Thankfully, the rest of the flight was uneventful...

Things to consider . . .
(Always wondering Jones)

From the Mysteries-Of-The-Universe Dept.

Why do we say something is out of whack? What is a whack?

If a pig loses its voice, is it disgruntled?

When someone asks you, "A penny for your thoughts," and you put your two cents in, what happens to the other penny?

Why is the man who invests all your money called a broker?

Why do croutons come in airtight packages? It's just stale bread to begin with.

When cheese gets its picture taken, what does it say?

Why are a wise man and a wise guy opposites?

Why isn't 11 pronounced onety-one?

If lawyers are disbarred and clergymen defrocked, doesn't it follow that electricians can be delighted, musicians denoted, cowboys deranged, models deposed, tree surgeons debarked and dry cleaners depressed?

Do Roman paramedics refer to IV's as "4's"?

Why is it that if someone tells you that there are 1 billion stars in the universe you will believe them, but if they tell you a wall has wet paint you will have to touch it to be sure?

Indonesia mud vulcano
(Can't wait to see it Jones)

From the Interesting-News-Stories Dept.

According to news reports, a mud spewing vulcano in Porong, East-Java, Indonesia is becoming quite a nuisance. It appears that the sludge the vulcano is spewing is refusing to stay inside the barriers they have erected to guide it. The also built a cement dike around it, but it is about to overflow. So now the government has decided to spend some $3,000,000 to make 1,500 cement balls each around 1 1/2 feet in diameter and weighing about 150 pounds - most of which will be linked in groups of four by chains. These will be dropped into the mouth of the vulcano in hopes of plugging it up so the mud will stop flowing.

Now, I don't know the science behind this endeavor, but having seen Mt. St. Helen explode, I don't think a 150 pound cement ball is going to be much of a hinderance. I can imagine them stopping the flow -- the pressure building -- the vulcano exploding -- and 150 pound cement canon balls flying through the sky -- and .... Well, I'm going to ask for the ticket concession to sell front row seats!

Switzerland Invades!
(Liechtenstein Doesn't Care Jones)

From the Truth-Is-Stranger-Than-Fiction Dept.

In all likelihood, more people know Switzerland is neutral than know what how any other country is aligned... People associate that neutrality with World Wars I and II, but in reality the neutrality of the country dates back to at least 1516 when the Swiss signed a permanent peace with France...

Which is why everyone was quite surprised when the Swiss accidentally invaded Liechtenstein last Thursday!

It all began with a routine night training exercise by the Swiss army in the northern mountains... The troops got a little lost... And they didn't pass any signs saying they had crossed the border... So they were over a mile into Liechtenstein before anyone noticed! Of course, once they did notice, they immediately returned to their own country... Daniel Reist, an army spokesman, said the two countries were not likely to have a falling out over the incident... "We've spoken to the authorities in Liechtenstein, and it's not a problem," he said...

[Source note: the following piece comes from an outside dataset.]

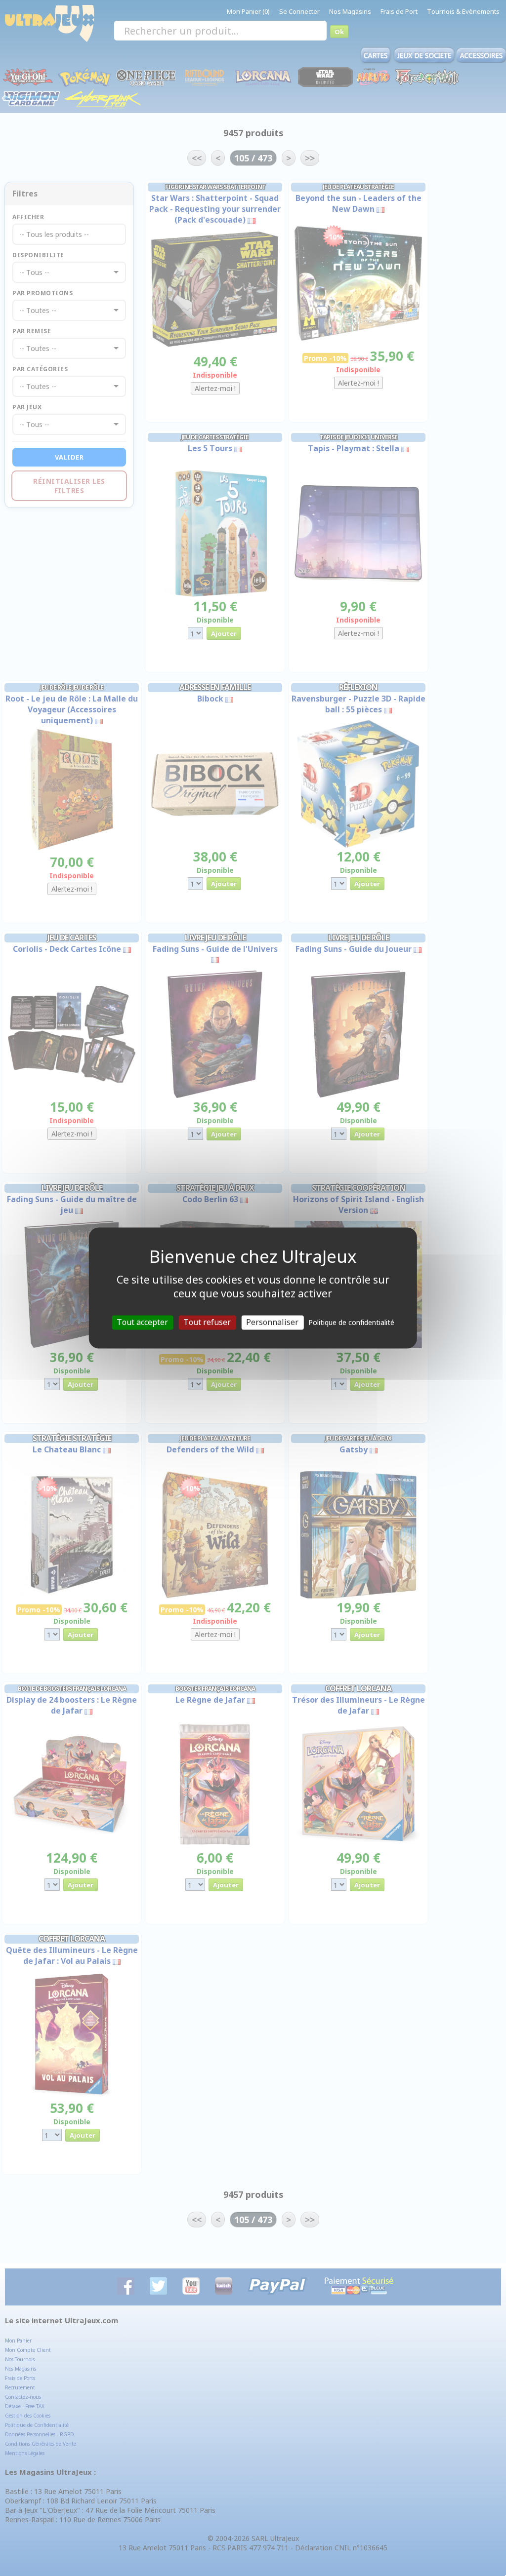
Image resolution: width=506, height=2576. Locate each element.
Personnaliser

And Liechtenstein was likewise willing to forgive and forget... Markus Amman, an Interior Ministry spokesman said "It's not like they stormed over here with attack helicopters or something..."

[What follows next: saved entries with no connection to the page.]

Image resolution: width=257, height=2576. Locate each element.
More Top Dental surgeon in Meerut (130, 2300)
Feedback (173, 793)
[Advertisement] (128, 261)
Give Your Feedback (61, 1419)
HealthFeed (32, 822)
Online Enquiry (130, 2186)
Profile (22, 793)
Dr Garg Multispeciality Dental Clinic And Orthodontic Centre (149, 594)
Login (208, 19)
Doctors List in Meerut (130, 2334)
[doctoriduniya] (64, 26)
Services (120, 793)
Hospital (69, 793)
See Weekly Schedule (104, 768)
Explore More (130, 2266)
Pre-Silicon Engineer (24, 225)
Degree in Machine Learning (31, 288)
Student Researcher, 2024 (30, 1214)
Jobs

A new morning jump start...
(Caffine Jones)

From the News-Worth-Repeating Dept.

A molecular scientist has developed a new method of caffeine transfer for the millions of addicts in the country. His "buzz" donut is the first baked good developed to give the consumer a little buzz and reinforce the coffee along side of it. He says that the donuts and bagels he has created have 100 milligrams of caffeine, about the same as a cup of coffee. Some health officials are concerned that this will only increase heart and other health problems attributed to people who consume more than 300 milligrams of caffeine a day. (AP January 28, 2007, via IvyJungle.org newsletter)

Perhaps this is just the beginning of a trend. Soon we'll have . . .

• Premium high-fat French fries (for when that initial round of trans fats just leaves you wanting more)

• Mega-rate credit cards (sometimes 21 percent interest doesn't seem like enough)

• Extra-long-lasting sermons

Never mind. Some trends are ahead of their time.